The in-house genotypic drug resistance test will be performed to determine the drug resistance profiles for the HIV-1 pol gene, focusing on protease, reverse transcriptase, and integrase. Drug resistance mutations will be identified with the use of the HIVdb program of the Stanford University HIV Drug Resistance Database (http://hivdb.stanford.edu), in accordance with the drug-resistance mutation list of the International AIDS Society-USA Consensus Guidelines [24]. Strains with genetic mixtures of wild-type and mutant sequences at amino acid residues that code for major drug resistance will be considered to be drug resistant. Based on the interpretation given by the HIVdb program, sequences will be divided into the drug-resistant sequences, interpreted as having high, intermediate, and low levels of resistance, and the sensitive sequences, interpreted as the sensitive and potentially resistant. Multi-drug resistance (MDR) will be defined as having genotypic resistance to more than one class of antiretroviral drugs. Reference sequences of various subtypes and recombinants will be retrieved from the Los Alamos database (http://hiv-web.lanl.gov/seq-db.html). Sequences will be aligned with the Clustal W listed in the MEGA (molecular evolutionary genetics analysis) analytical package (version 3.0) [25] with minor manual adjustments. The phylogenetic trees will be constructed by the neighbor-joining method based on the Kimura 2-parameter distance matrix listed in the MEGA software. Bootstrap values greater than 750 of 1,000 replicates are considered significant.

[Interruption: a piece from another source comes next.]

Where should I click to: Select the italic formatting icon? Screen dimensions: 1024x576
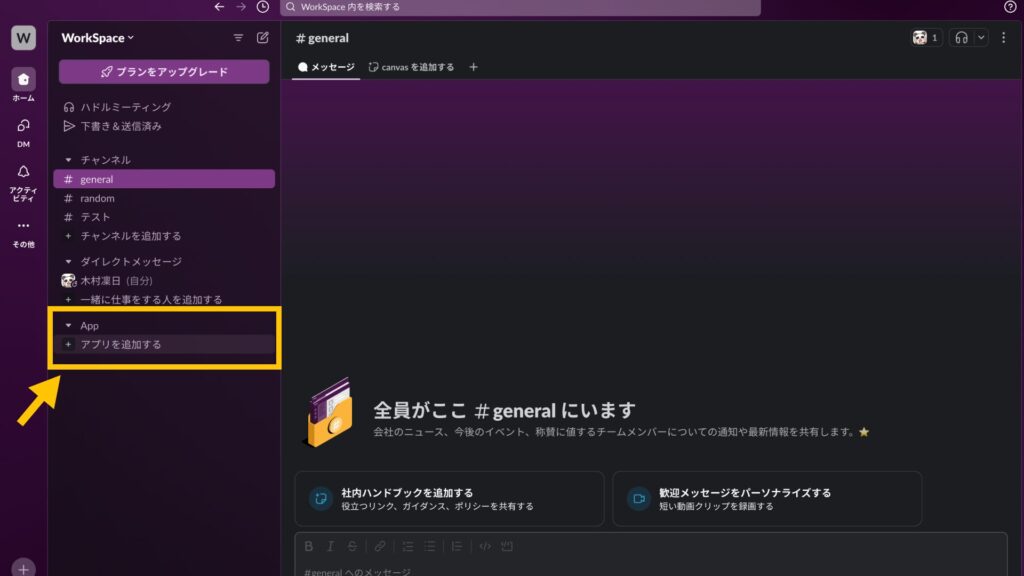coord(331,546)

The phenotype of those with specific or unique amino acid mutation at integrase gene will be determined using in-house phenotypic assay. Briefly, the p7 to vif fragment, about 3.6kb, will be amplified from patients' plasma viral RNA and cloned into our backbone viral clone (Figure 1). The resultant clones will be transfected into 293 cells to produce infectious viruses, whose titers will be determined by p24 assay and equal amounts of viruses will be subsequently used to infect PBMC from healthy donors. Virus titers in the supernatants from infected cells after 3, 5, and 7 days post infection in the presence or absence of tested compounds will be determined by real-time PCR or p24 assay. The minimal concentration of compounds required to reduce 50% of supernatant viral copies (EC50) will be calculated by regression analysis of the dose-response curves generated from real-time PCR or p24 assay.